▸ Brief 1: According to the report on India's Covid-19 vaccination drive, how many people were given doses between Saturday and 5pm on Monday?
▸ Brief 2: Reproduce verbatim the part of the report on India's Covid-19 vaccination drive that opens with the words containing "Roughly 50% of" and closes with "of Medical Sciences.".
▸ Brief 3: State whether each statement agrees with the report on India's Covid-19 vaccination drive, answering yes or no and quoting the deciding words: (a) No vaccinations took place on Sunday. (b) Covaxin has proved its efficacy in human trials. (c) Uttar Pradesh is vaccinating people three days a week.
━━━ Selected extract ━━━
Roughly 50% of the people the government expected have been given doses per session in the first three days since Covid-19 vaccinations began in India on Saturday amid reports of vaccine hesitancy. Here is all you need to know about vaccination drive so far and the challenges it faces:

• Between Saturday and 5pm on Monday, 381,305 people were given doses in 7,704 sessions.

• There were no immunisations on Sunday.

• The turnout dipped from 4,319 on Saturday to 3,593 on Monday in Delhi.

• Only eight people were vaccinated on Monday at Delhi’s All India Institute of Medical Sciences.

• Officials said concerns over the vaccines’ safety appear to have deterred many people as side-effects of the jabs were being highlighted.

• Some doctors said they were apprehensive or would not prefer Covaxin, the vaccine made by Hyderabad-based Bharat Biotech, which has not yet been tested entirely in Phase 3 trials, and the manufacturers do not know how effective it is in preventing Covid-19.

• Recipients of Covaxin were required to sign consent sheets typically given to people participating in clinical trials.

• The Bharat Biotech vaccine has been approved under “the clinical trial route”, as per the regulators’ decision on January 3.

• The other vaccine, Covishield, developed by Oxford-AstraZeneca and manufactured by Serum Institute of India, has proved its efficacy in human trials.

• In Uttar Pradesh, the state government issued a notice to a government hospital in Kanpur where only 40 people were given doses on Saturday. The state is carrying out immunisations only two days a week, Thursday and Friday from this week onwards

• A total of 580 cases of adverse effects following immunisation have been reported until Monday with the Centre maintaining most of them have been mild, with symptoms such as pain at the injection site, nausea and mild fever.
━━━ Data section ━━━
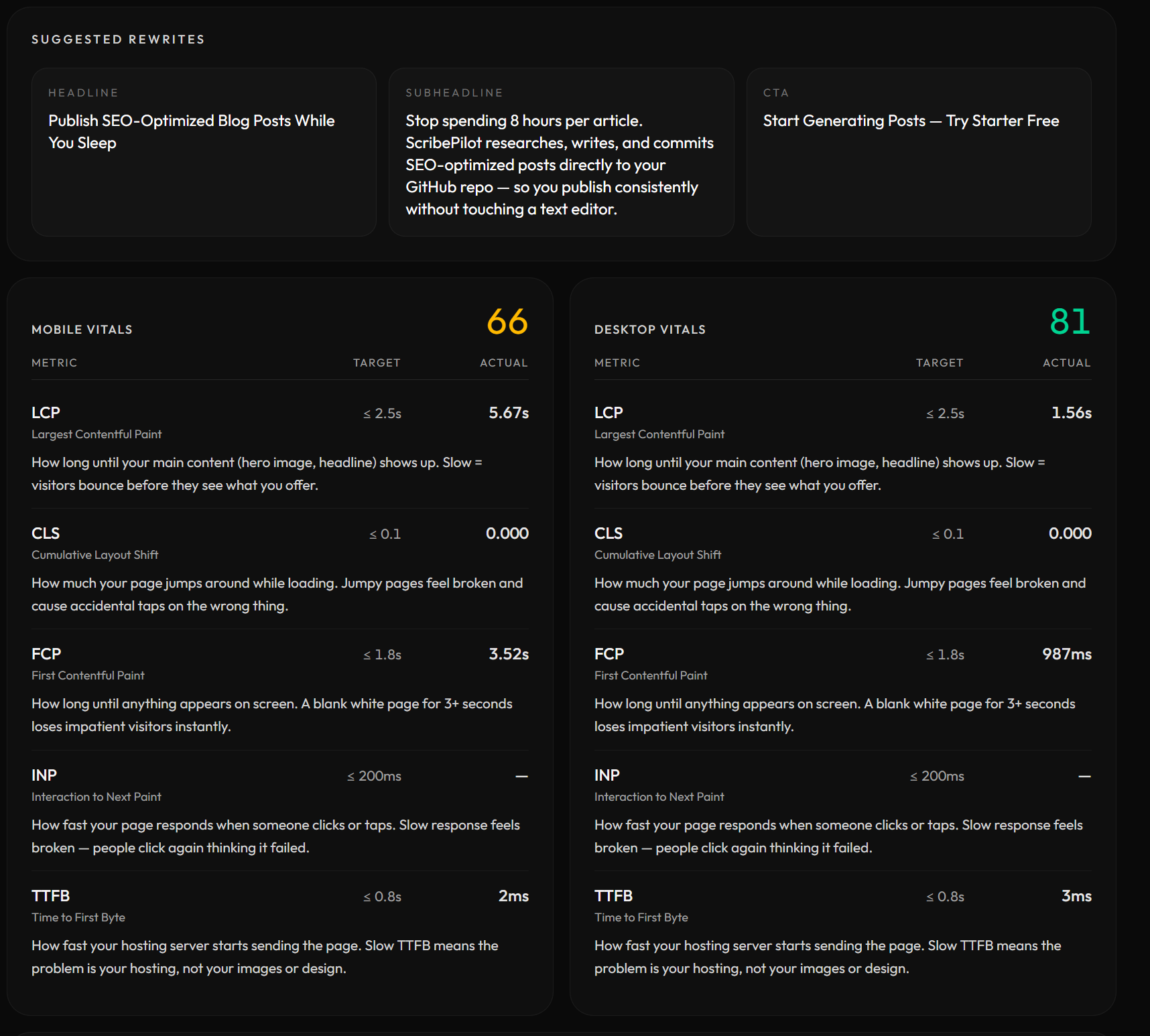Click the Headline suggested rewrite card
The width and height of the screenshot is (1150, 1036).
204,151
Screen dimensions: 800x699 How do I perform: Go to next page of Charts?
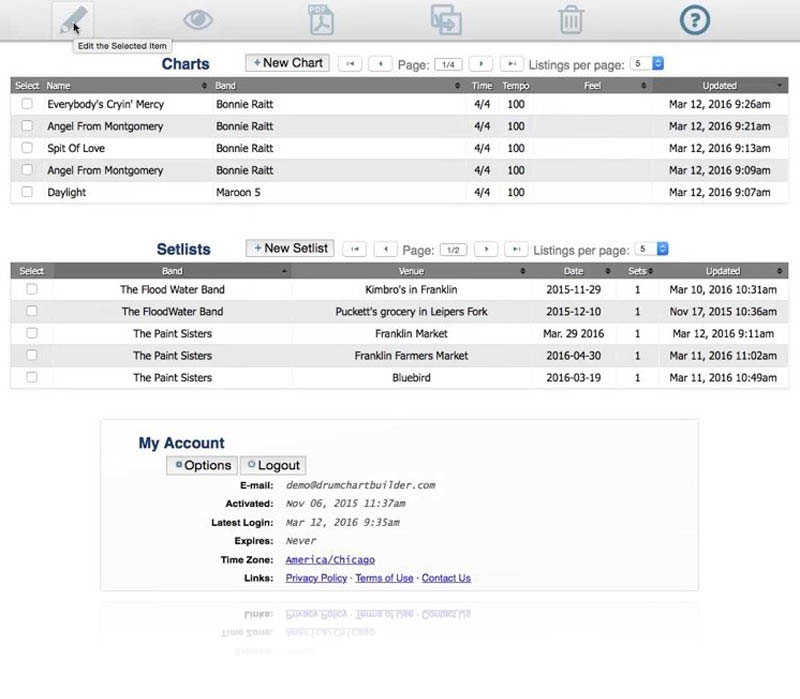coord(480,64)
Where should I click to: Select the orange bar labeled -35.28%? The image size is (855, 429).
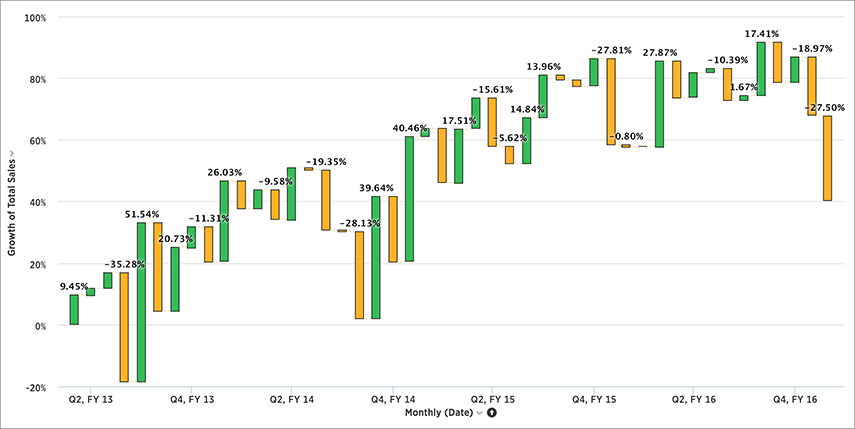(124, 327)
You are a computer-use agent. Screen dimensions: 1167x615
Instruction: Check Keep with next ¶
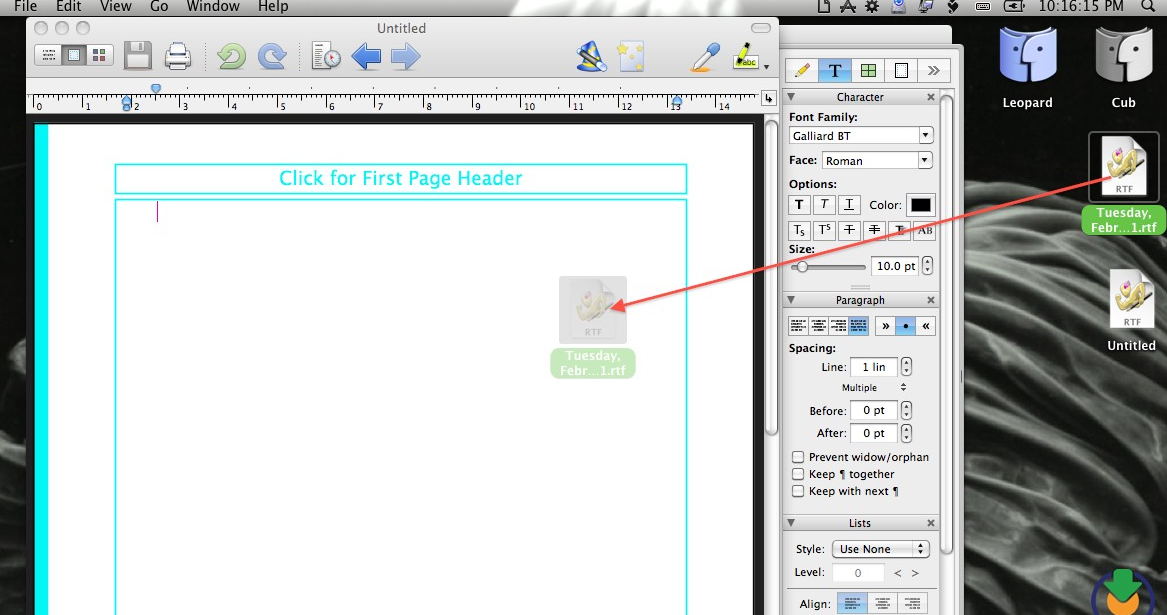[798, 491]
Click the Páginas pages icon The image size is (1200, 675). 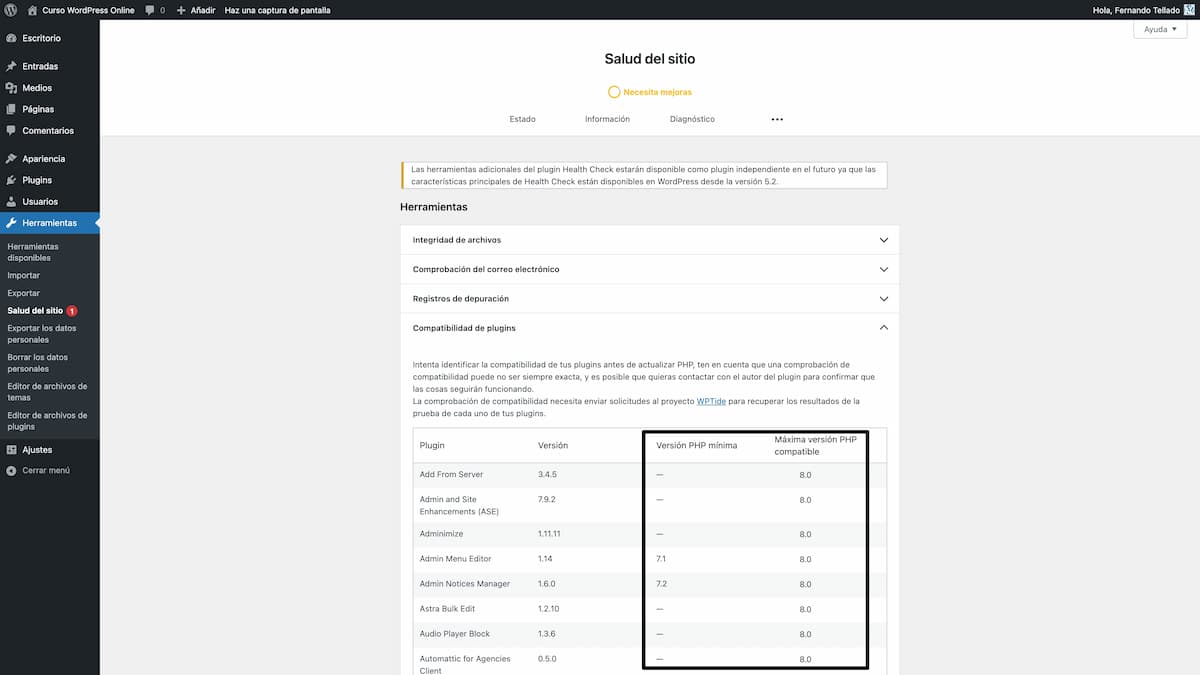point(13,109)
━━━
▸ Reply 1: 381,305 people were given doses, in 7,704 sessions.

▸ Reply 2:
Roughly 50% of the people the government expected have been given doses per session in the first three days since Covid-19 vaccinations began in India on Saturday amid reports of vaccine hesitancy. Here is all you need to know about vaccination drive so far and the challenges it faces:

• Between Saturday and 5pm on Monday, 381,305 people were given doses in 7,704 sessions.

• There were no immunisations on Sunday.

• The turnout dipped from 4,319 on Saturday to 3,593 on Monday in Delhi.

• Only eight people were vaccinated on Monday at Delhi’s All India Institute of Medical Sciences.

▸ Reply 3:
(a) Yes: "There were no immunisations on Sunday."
(b) No: "which has not yet been tested entirely in Phase 3 trials, and the manufacturers do not know how effective it is in preventing Covid-19."
(c) No: "The state is carrying out immunisations only two days a week, Thursday and Friday from this week onwards"